Step 1: Calculate the exponential term
15e^(-10) ≈ 15 * 2.20264657948068e-5 (approximately)
≈ 0.000330396986921103
Step 2: Multiply 4/5 by the result obtained in step 1
4/5 * 0.000330396986921103 ≈ 0.0002643175895368825
Step 3: Evaluate the expression -15 + 0.0002643175895368825 - 10e
Now let's substitute the value for e (approximately 2.718281828459045):
-15 + 0.0002643175895368825 - 10 * 2.718281828459045
≈ -15 + 0.0002643175895368825 - 27.18281828459045
≈ -42.18255496600045 + 0.0002643175895368825
≈ -42.182290648410915
Therefore, the simplification of the given expression −15+4/5(15e−10)−10e is approximately -42.182290648410915.

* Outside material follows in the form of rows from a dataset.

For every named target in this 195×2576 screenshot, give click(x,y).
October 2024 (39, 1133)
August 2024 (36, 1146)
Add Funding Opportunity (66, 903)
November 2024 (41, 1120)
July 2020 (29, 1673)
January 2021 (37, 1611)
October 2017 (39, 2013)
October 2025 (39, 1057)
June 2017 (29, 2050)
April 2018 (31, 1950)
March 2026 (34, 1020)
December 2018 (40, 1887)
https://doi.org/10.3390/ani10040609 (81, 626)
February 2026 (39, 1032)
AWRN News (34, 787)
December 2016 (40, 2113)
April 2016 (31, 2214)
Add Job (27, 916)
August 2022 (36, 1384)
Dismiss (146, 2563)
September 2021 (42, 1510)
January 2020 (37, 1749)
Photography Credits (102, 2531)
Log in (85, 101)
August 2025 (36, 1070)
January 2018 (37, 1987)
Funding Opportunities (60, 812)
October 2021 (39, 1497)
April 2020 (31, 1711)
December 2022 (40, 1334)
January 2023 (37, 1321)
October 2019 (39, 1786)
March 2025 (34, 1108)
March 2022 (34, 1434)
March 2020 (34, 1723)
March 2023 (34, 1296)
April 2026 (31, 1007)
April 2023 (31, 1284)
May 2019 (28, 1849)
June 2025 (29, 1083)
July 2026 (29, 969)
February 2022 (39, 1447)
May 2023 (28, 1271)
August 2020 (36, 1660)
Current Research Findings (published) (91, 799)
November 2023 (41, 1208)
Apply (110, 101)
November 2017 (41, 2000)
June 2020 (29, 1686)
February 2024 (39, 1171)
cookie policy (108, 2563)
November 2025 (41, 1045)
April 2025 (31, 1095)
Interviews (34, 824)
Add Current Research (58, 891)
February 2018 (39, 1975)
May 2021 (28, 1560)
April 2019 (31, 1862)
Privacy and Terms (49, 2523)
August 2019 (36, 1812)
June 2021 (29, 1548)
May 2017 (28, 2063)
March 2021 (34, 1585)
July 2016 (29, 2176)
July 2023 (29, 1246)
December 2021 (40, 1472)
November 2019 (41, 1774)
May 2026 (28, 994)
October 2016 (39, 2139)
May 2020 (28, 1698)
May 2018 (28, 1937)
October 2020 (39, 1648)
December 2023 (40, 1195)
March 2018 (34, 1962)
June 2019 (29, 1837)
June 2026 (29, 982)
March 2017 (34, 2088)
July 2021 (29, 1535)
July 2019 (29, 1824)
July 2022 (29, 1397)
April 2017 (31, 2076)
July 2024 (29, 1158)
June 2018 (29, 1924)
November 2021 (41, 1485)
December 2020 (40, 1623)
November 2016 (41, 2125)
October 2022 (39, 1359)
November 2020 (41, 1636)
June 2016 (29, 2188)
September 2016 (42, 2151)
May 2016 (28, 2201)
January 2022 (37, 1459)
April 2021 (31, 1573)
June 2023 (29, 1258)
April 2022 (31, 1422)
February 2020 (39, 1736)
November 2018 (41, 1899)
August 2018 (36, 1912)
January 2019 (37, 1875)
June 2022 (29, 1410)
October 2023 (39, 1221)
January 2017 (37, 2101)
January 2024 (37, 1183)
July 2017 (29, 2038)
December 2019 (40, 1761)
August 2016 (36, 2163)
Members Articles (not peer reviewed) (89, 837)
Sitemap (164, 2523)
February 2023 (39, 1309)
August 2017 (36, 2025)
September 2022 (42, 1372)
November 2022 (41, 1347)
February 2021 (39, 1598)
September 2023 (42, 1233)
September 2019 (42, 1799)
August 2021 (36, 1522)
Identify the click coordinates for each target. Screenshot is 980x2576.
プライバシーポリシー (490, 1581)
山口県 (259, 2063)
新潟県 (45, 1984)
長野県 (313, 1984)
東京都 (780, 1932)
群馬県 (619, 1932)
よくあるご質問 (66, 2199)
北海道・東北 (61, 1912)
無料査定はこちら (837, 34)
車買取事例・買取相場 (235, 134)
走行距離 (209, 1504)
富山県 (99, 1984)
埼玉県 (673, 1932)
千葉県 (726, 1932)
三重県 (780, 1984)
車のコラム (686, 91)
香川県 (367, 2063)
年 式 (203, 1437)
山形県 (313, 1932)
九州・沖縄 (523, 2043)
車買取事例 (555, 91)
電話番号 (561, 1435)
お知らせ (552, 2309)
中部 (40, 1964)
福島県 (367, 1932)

To simplify the expression −15 + 4/5(15e^−10)−10e, we'll follow the order of operations (PEMDAS/BODMAS) to perform the calculations step by step.
1. Evaluate the exponent:
e^−10 = ≈ 4.539992976 * 10^−5
2. Multiply 4/5 by 15e^−10:
4/5 * 15e^−10 = 4/5 * 15 * ≈ 4.539992976 * 10^−5 = ≈ 0.0355199248106
3. Next, let's calculate −15 + 0.0355199248106 − 10e:
−15 + 0.0355199248106 − 10e = −15 + 0.0355199248106 − 10 * e
Since the value of e is not specified, we'll assume it represents Euler's number, which is approximately 2.71828.
−15 + 0.0355199248106 − 10e =
−15 + 0.0355199248106 − 10 * 2.71828 =
−50.1828 + 0.0355199248106 ≈ −50.1472800751894
Therefore, the simplified form of the expression −15 + 4/5(15e^−10)−10e is approximately −50.1472800751894.